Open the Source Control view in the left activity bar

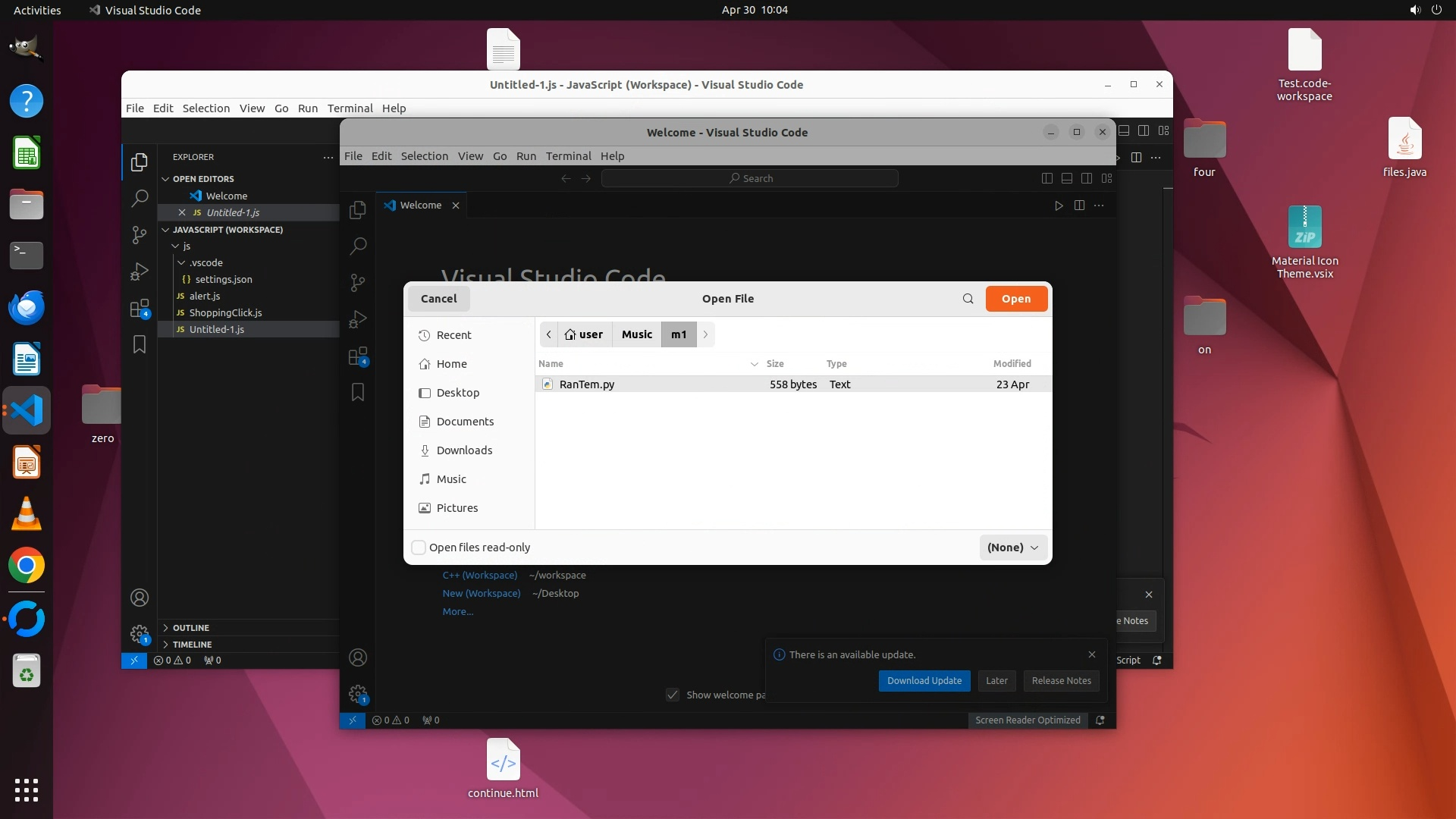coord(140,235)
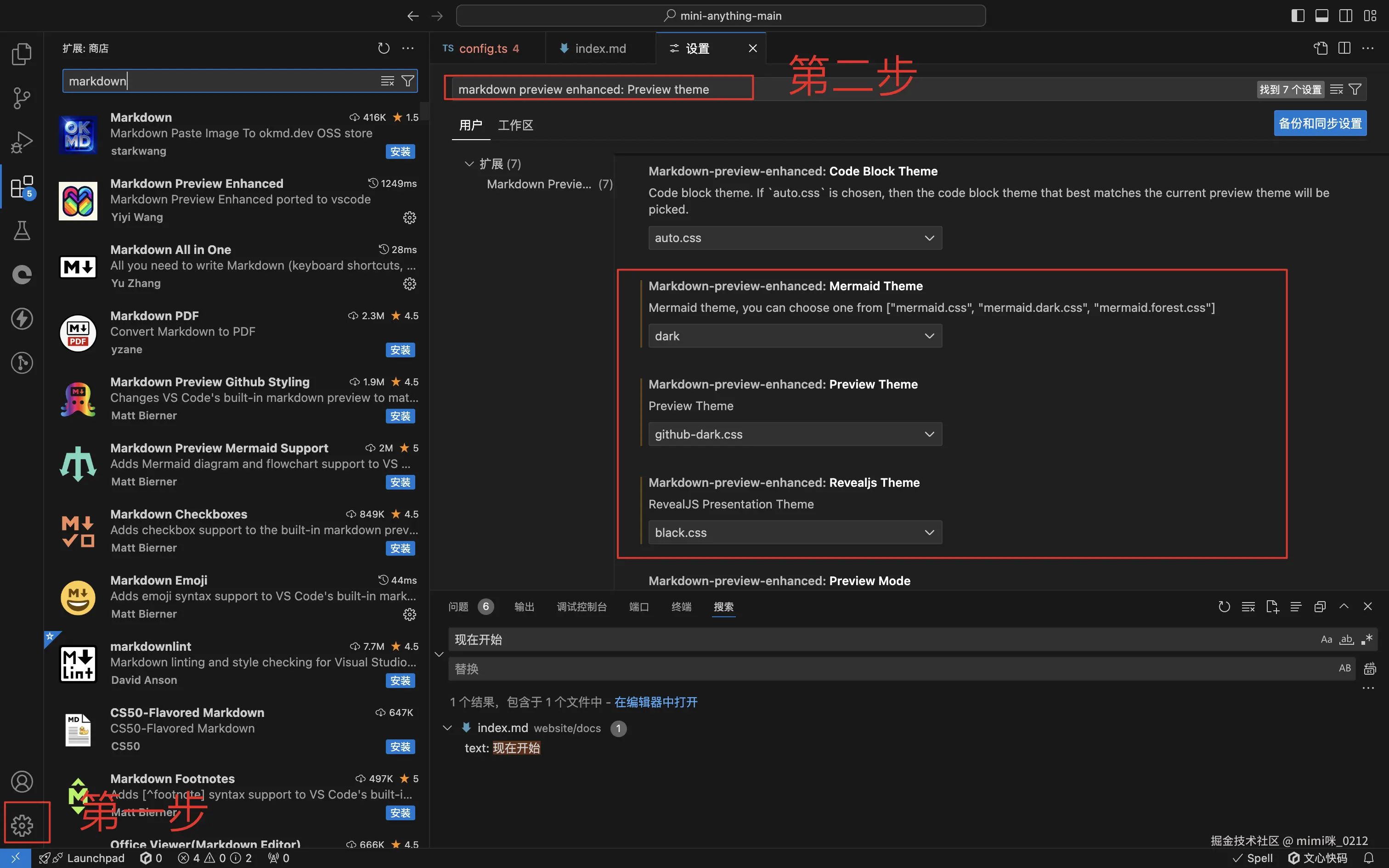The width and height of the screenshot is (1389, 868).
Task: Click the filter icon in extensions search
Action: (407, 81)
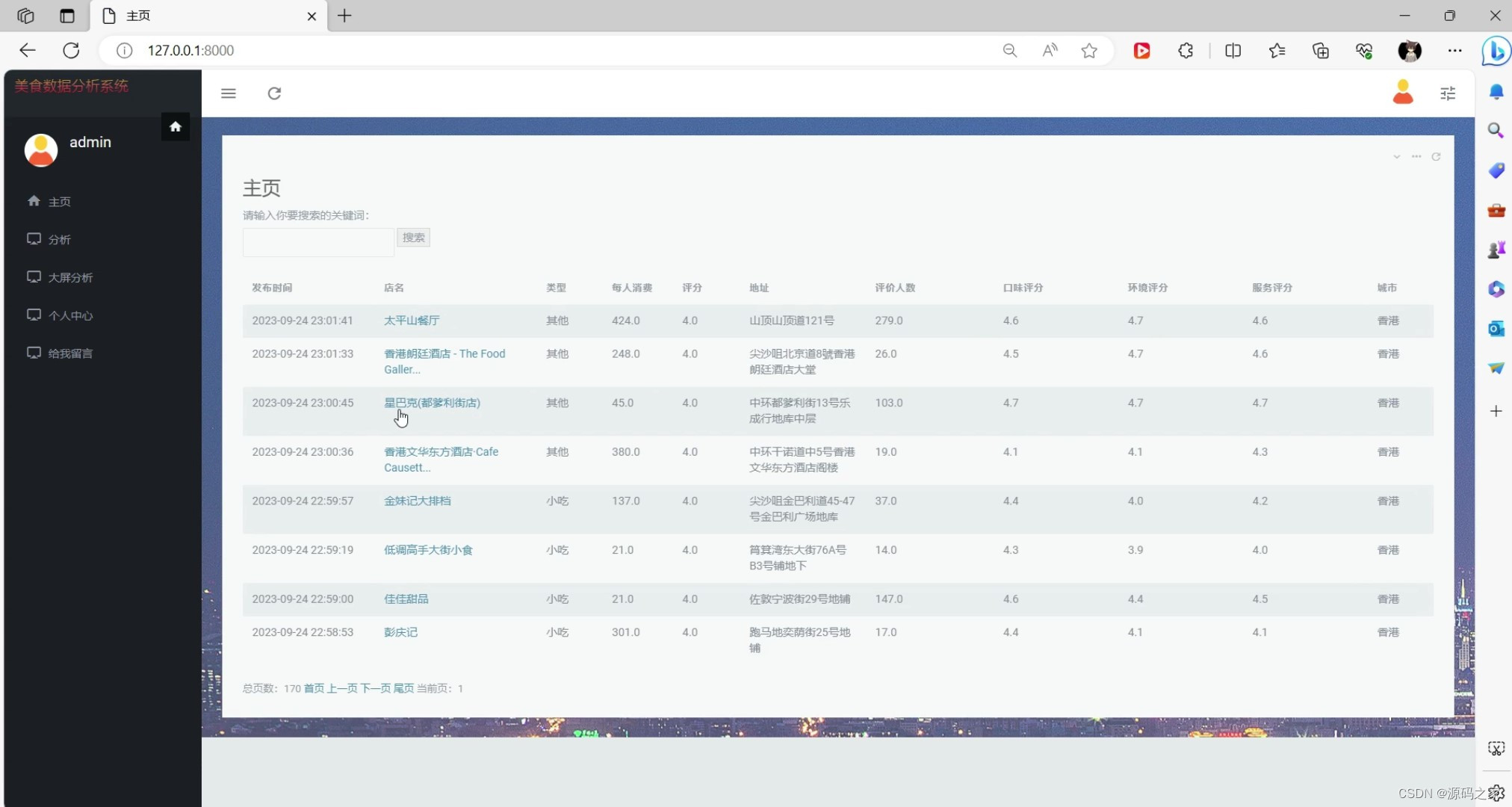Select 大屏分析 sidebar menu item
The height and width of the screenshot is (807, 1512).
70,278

▶ [Problem]
Above are records with pictures; repeat them exactly, but without the pictures.

▶ [Expected answer]
Open the Source Control view in the left activity bar

coord(140,235)
The width and height of the screenshot is (1389, 868).
Task: Click the filter icon in extensions search
Action: (407, 81)
Select 大屏分析 sidebar menu item
The height and width of the screenshot is (807, 1512).
70,278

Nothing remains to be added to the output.